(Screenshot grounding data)

--

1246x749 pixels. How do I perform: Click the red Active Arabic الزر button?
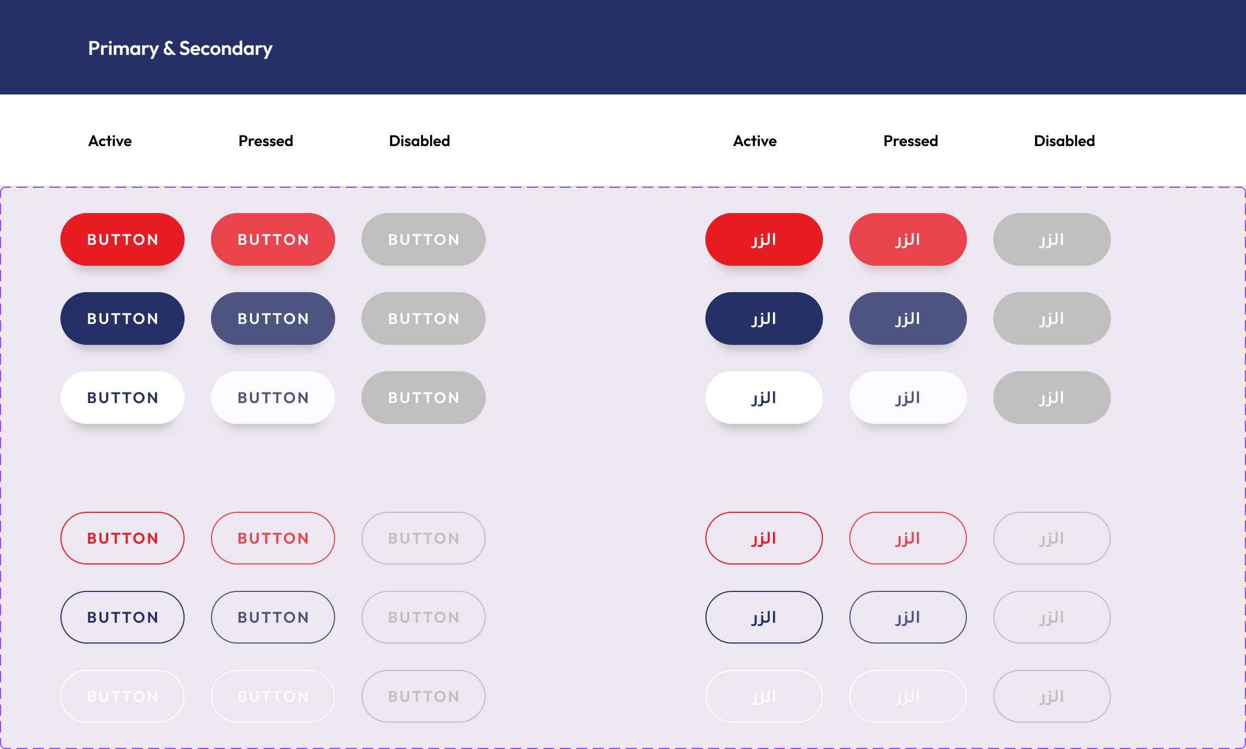[x=764, y=239]
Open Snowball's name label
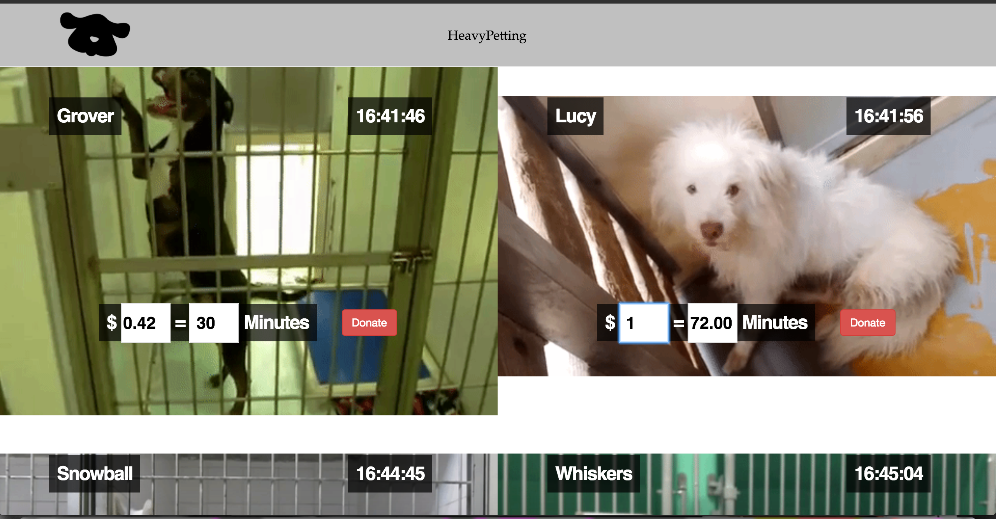The width and height of the screenshot is (996, 519). point(95,474)
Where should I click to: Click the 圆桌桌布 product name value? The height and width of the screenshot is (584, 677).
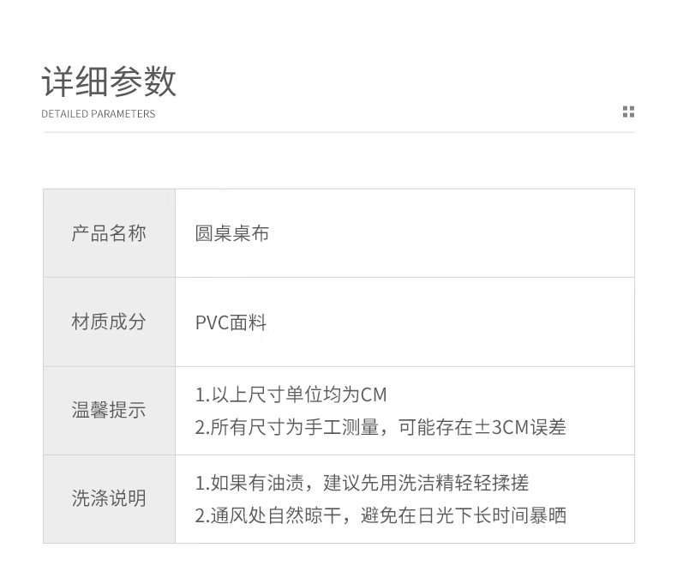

--

§ **To do**: Set the entries down exactly, but not the pictures.

§ **Result of the exercise**:
1246x749 pixels. How do I perform: Click the red Active Arabic الزر button?
[x=764, y=239]
Open Snowball's name label
The width and height of the screenshot is (996, 519). point(95,474)
Where should I click to: Click the 圆桌桌布 product name value? The height and width of the screenshot is (584, 677).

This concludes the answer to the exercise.